● **PROBLEM**:
Give back exactly the lines that start at the one containing "Open the VPC service shortcut" and run to the end of the material, leaving out the pictures.

● **DATA**:
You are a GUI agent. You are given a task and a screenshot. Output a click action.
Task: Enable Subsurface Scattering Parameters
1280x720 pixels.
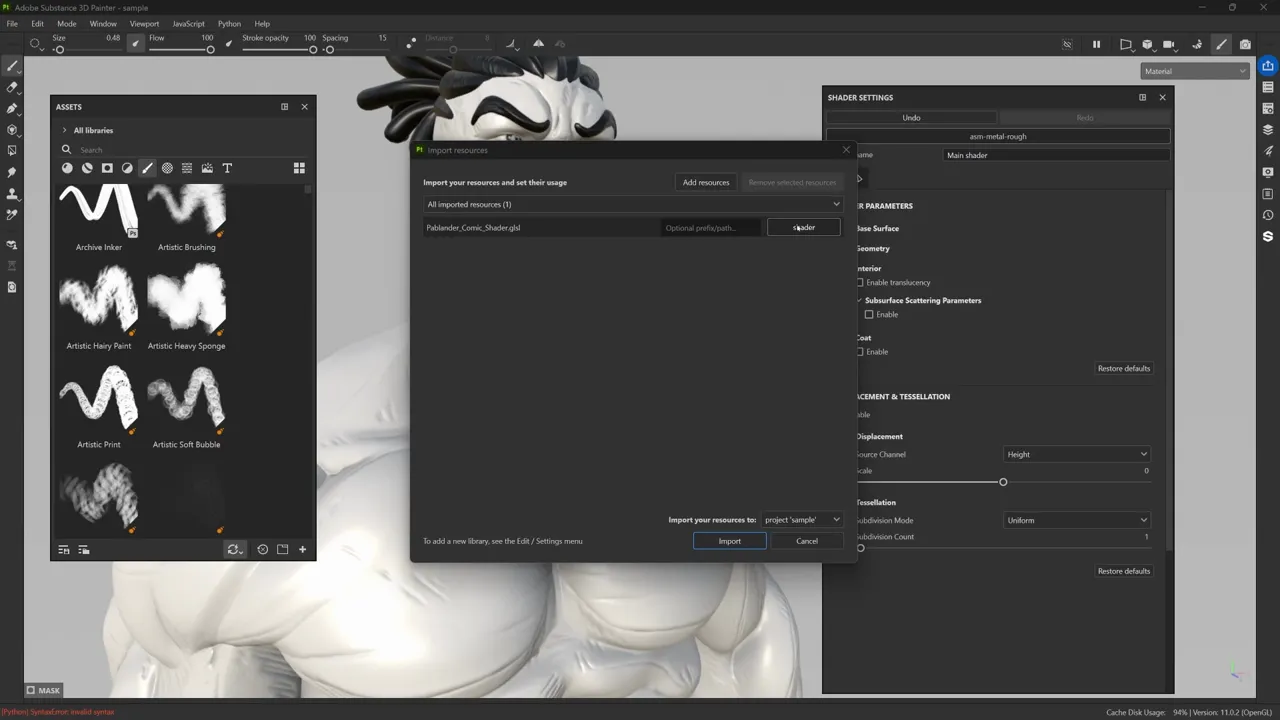(869, 314)
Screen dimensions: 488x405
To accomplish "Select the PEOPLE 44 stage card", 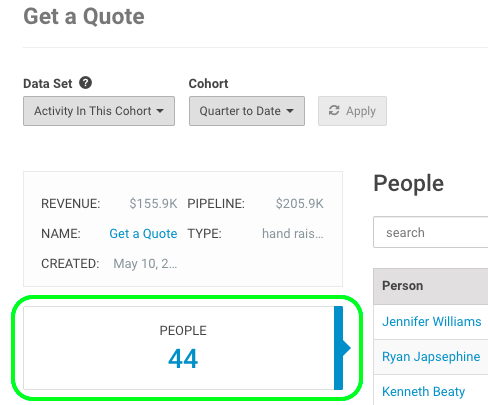I will [183, 348].
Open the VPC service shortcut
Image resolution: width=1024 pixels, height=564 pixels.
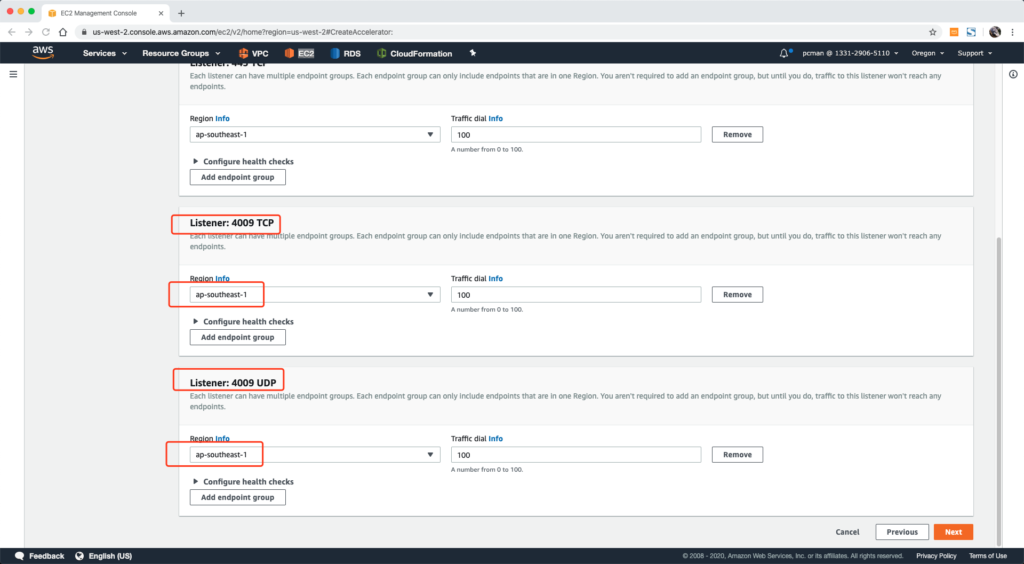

● **FINISHED TASK**:
Open the VPC service shortcut
Image resolution: width=1024 pixels, height=564 pixels.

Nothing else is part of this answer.